[Stored data]
============================================================
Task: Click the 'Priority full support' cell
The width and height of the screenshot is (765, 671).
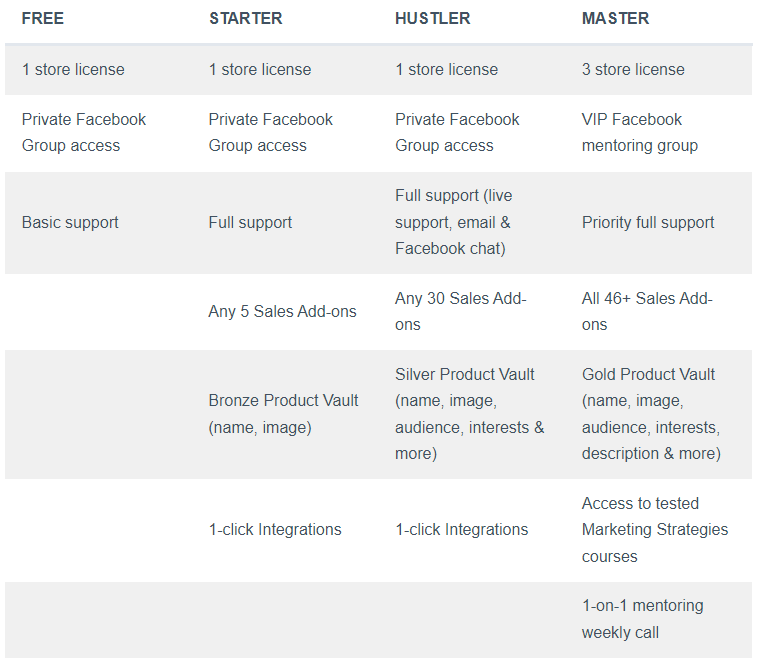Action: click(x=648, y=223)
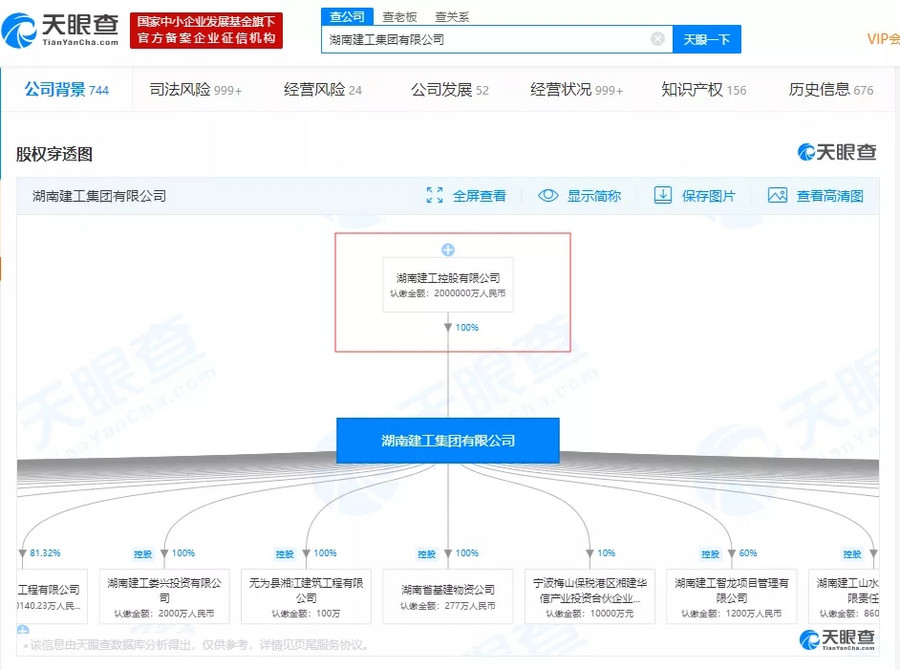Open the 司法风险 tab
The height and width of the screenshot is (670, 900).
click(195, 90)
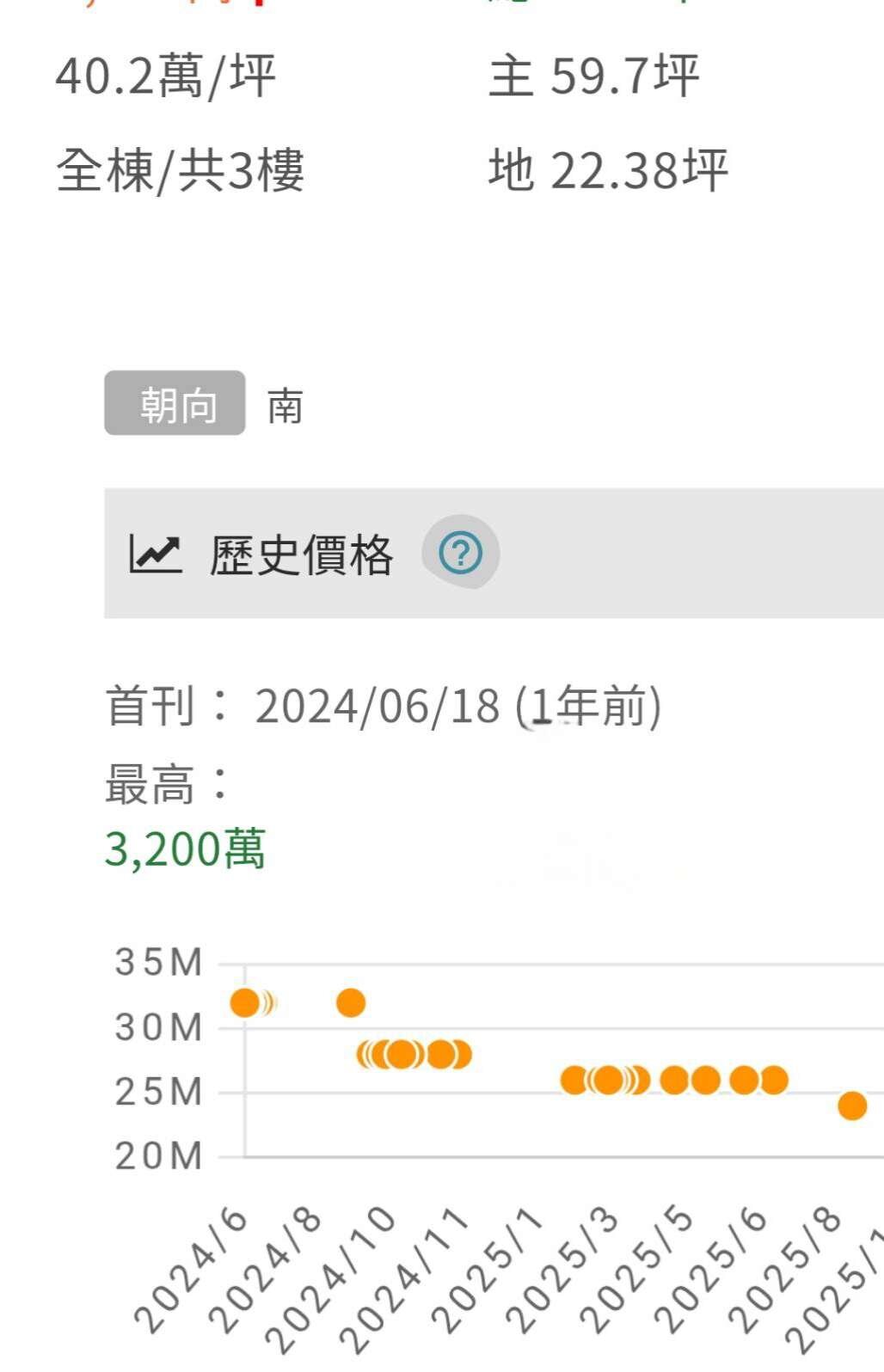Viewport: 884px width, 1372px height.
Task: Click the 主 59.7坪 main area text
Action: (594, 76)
============================================================
Required work:
Emit the lines of the data above from the one containing "The width and" through its final line, both endpoints included. Pictures do not belong in the output.

The answer:
The width and height of the screenshot is (765, 671).
Action: click(x=648, y=223)
Open the 司法风险 tab
The height and width of the screenshot is (670, 900).
click(195, 90)
Viewport: 884px width, 1372px height.
Task: Click the 主 59.7坪 main area text
Action: (594, 76)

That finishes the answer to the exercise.